YOUR GOAL
Put each line of the data below into a numbered list, skipping blank lines and leaving out the pictures.

DATASET RECORDS
· · ·
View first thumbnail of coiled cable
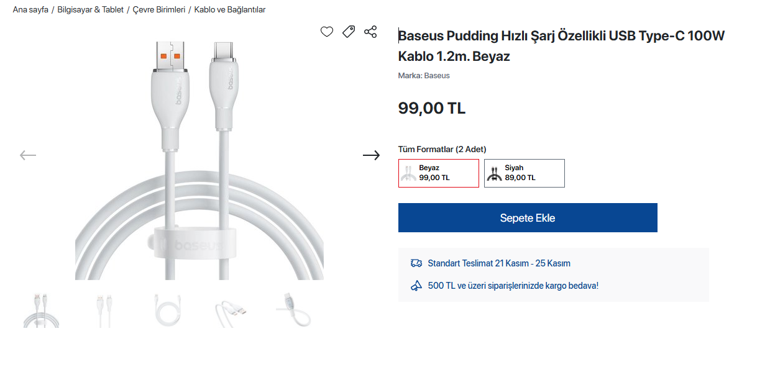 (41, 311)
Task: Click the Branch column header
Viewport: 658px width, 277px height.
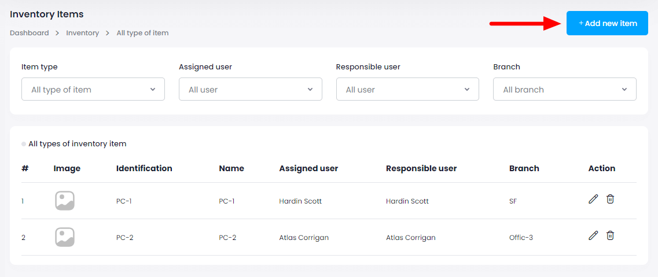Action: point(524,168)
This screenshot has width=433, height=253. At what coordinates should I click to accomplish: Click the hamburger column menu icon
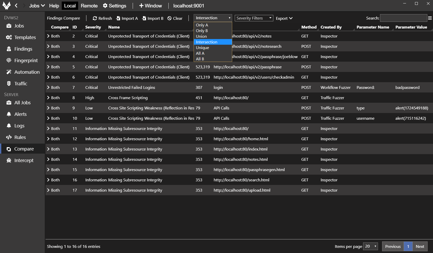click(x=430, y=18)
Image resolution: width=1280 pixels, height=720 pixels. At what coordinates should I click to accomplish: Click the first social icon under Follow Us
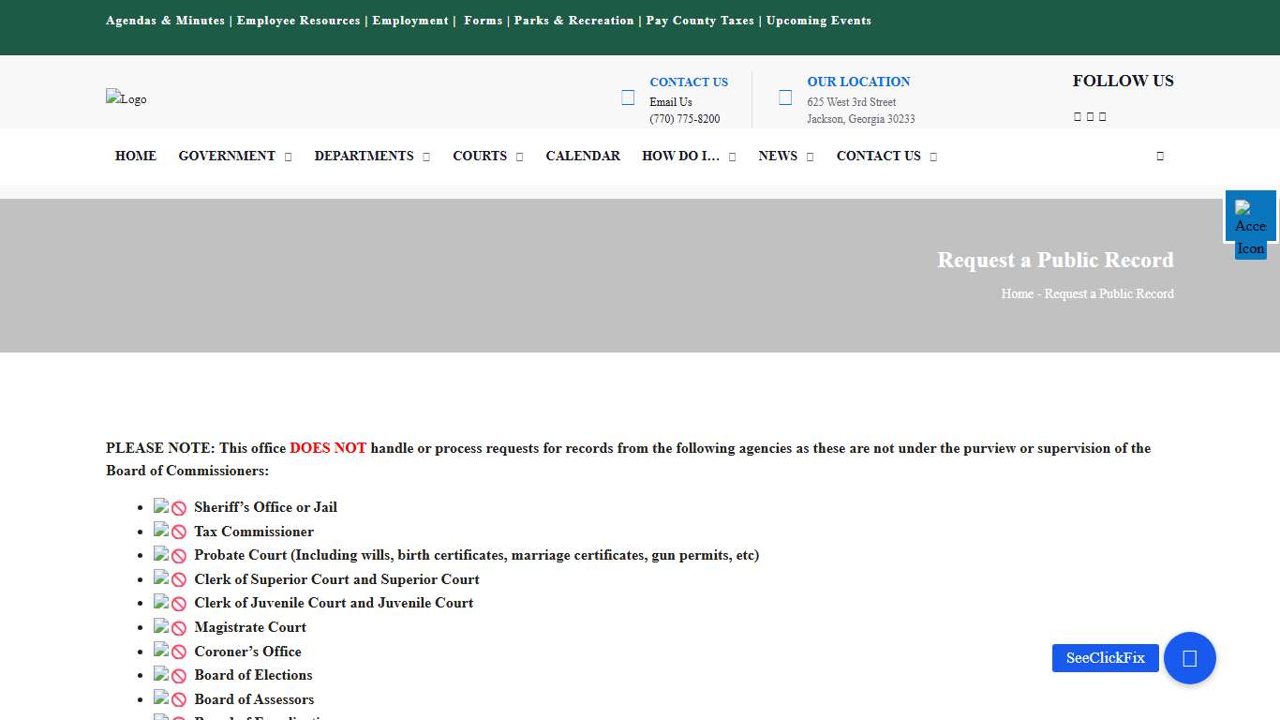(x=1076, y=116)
· · ·
ANSWER TO THE EXERCISE
1. View first thumbnail of coiled cable
2.  (41, 311)
3. Task: Click the Branch column header
4. Viewport: 658px width, 277px height.
5. Action: point(524,168)
6. This screenshot has width=433, height=253. At what coordinates should I click to accomplish: Click the hamburger column menu icon
7. click(x=430, y=18)
8. Image resolution: width=1280 pixels, height=720 pixels. At what coordinates should I click to accomplish: Click the first social icon under Follow Us
9. (x=1076, y=116)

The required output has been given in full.